Echoing this posture, in a paper published by the Centre for Defence and Strategic Studies earlier this year, Air Commodore Margot Foster recommended that:

Australia should expand its collaboration with China in the Antarctic. Building on the recently signed Memorandum of Understanding between the two countries, Australia should promote even deeper cooperation on Antarctic policy issues and scientific research, and support to operational activities through the joint movement of personnel and sharing of resources in the region.
Such increased collaboration will provide Australia with greater situational awareness of China’s activities in Eastern Antarctica. This would be a natural extension of the already-established relationship, and afford potential future opportunities such as a joint venture to build an airfield in the interior of Eastern Antarctica, which would benefit the activities of both nations. Australia should actively encourage the expansion of the Australia-China Antarctic Memorandum of Understanding to strengthen its credentials as an active and credible collaborator.35

As yet we do not know how this overt positioning by Australia is viewed by the United States, and whether it would create issues for the Australian-US relationship. It need not raise concerns for the United States. To the contrary, increased collaboration by Australia with China in Antarctica provides opportunities for the United States to leverage the insights and awareness gained by one of its closest allies on China’s attitude to, and activities, in Antarctica.

Conclusion

As in other areas of Australia’s foreign policy, China has been an increasingly important focus for Australia’s Antarctic diplomacy. In sharp contrast, relatively little attention has been paid to the US and Australian partnership in Antarctica. The United States has garnered limited if any discussion in Australia’s recent Antarctic strategic reviews and planning documents. Indeed the Press Report singled out China, Russia, France and New Zealand ahead of the United States in the list of governments with which Australia should reaffirm and strengthen bilateral Antarctic ties.36

It is not the case that Australia must adopt an ‘either/or’ attitude towards China and the United States in Antarctica.
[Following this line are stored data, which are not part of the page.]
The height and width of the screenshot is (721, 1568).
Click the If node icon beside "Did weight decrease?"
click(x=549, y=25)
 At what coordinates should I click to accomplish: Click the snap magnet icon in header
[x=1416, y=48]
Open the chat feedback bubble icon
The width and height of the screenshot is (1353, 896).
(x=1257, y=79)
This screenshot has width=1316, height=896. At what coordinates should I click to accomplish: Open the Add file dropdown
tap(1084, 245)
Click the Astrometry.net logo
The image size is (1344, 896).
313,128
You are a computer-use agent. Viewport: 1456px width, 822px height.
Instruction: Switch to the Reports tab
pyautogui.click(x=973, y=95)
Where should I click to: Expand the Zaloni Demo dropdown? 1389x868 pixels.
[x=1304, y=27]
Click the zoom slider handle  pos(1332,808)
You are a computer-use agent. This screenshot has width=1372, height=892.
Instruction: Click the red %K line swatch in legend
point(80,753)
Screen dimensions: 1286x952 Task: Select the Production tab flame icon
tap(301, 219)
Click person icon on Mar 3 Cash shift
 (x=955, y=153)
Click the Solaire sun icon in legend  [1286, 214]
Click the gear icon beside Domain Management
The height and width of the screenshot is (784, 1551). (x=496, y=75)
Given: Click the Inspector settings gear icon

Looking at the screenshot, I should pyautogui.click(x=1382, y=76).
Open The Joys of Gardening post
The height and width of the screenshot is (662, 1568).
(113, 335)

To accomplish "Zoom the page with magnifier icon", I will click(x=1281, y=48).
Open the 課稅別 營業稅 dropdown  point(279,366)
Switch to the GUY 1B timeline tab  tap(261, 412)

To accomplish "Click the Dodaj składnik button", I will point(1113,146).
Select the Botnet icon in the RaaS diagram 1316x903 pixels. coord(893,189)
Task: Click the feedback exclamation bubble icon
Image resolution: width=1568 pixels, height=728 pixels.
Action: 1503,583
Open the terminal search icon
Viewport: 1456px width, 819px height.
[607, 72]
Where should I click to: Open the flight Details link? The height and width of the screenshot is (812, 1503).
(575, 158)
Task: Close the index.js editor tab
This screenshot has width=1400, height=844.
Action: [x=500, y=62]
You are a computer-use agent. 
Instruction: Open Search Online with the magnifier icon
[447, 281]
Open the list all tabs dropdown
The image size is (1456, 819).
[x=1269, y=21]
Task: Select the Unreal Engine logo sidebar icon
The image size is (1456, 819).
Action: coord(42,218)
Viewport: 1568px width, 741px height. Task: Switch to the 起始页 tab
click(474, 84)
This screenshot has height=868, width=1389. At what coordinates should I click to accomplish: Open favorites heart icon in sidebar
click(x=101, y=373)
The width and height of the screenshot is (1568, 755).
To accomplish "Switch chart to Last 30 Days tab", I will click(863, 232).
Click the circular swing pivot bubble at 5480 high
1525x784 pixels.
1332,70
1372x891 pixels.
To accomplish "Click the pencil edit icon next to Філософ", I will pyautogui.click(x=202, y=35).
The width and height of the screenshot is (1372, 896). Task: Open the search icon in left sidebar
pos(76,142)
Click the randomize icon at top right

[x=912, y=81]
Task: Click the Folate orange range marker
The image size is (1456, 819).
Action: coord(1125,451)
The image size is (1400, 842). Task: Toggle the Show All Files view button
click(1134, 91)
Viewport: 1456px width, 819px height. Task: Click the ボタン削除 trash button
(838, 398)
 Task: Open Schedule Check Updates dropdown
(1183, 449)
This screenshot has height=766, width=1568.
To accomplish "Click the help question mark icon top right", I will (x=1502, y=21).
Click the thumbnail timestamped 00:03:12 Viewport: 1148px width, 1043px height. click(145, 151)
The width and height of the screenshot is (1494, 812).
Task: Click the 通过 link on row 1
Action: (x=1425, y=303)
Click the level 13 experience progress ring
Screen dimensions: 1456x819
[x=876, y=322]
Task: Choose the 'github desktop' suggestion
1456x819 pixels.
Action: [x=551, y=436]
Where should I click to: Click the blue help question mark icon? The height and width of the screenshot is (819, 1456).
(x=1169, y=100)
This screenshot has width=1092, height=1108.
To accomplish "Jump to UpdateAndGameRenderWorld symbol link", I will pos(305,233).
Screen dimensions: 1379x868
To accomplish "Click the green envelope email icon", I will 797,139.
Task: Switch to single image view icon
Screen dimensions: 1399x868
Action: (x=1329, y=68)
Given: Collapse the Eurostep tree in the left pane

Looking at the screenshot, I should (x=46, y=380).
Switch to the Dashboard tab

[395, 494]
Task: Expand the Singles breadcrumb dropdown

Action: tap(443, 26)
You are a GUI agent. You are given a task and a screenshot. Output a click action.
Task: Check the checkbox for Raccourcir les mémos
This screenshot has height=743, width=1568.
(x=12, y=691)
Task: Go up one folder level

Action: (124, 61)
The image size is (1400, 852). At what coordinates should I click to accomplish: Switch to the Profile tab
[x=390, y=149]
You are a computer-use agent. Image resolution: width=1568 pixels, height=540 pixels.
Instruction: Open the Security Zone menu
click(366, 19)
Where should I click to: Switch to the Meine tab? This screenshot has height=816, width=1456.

By neutralising the sovereignty question and creating a multilateral framework for cooperation in Antarctica, the Antarctic Treaty means that Australia does not have to play favourites in its Antarctic diplomacy in order to advance its national interests. Nonetheless, neither Australia nor the United States should take its partnership in Antarctica for granted, and should consider a formal demonstration of its shared commitment to the objectives of the Antarctic Treaty.

There are multiple points of common interest in the extreme south upon which a formal declaration could pivot, from new logistical arrangements for heavy airlift capacity through to vital matters of substantive policy, including climate change. It remains to be seen whether under the incoming administration of Donald Trump that Antarctic issues will continue to be a focus for the United States. Although the President-elect’s antipathy to climate science is well known, to weaken US research, much of which is necessarily focused on climate issues, would carry major diplomatic costs given the importance of scientific effort for projecting influence on the continent.

The reality is that the Antarctic is rapidly changing as a result of climate change, and understanding this process and its implications for Australia, the United States and the world is vital. As a significant Antarctic state, Australia has the opportunity to play a constructive role in pressing the United States to stay the course in the public good science it undertakes in Antarctica and to continue efforts to safeguard the unique Antarctic environment.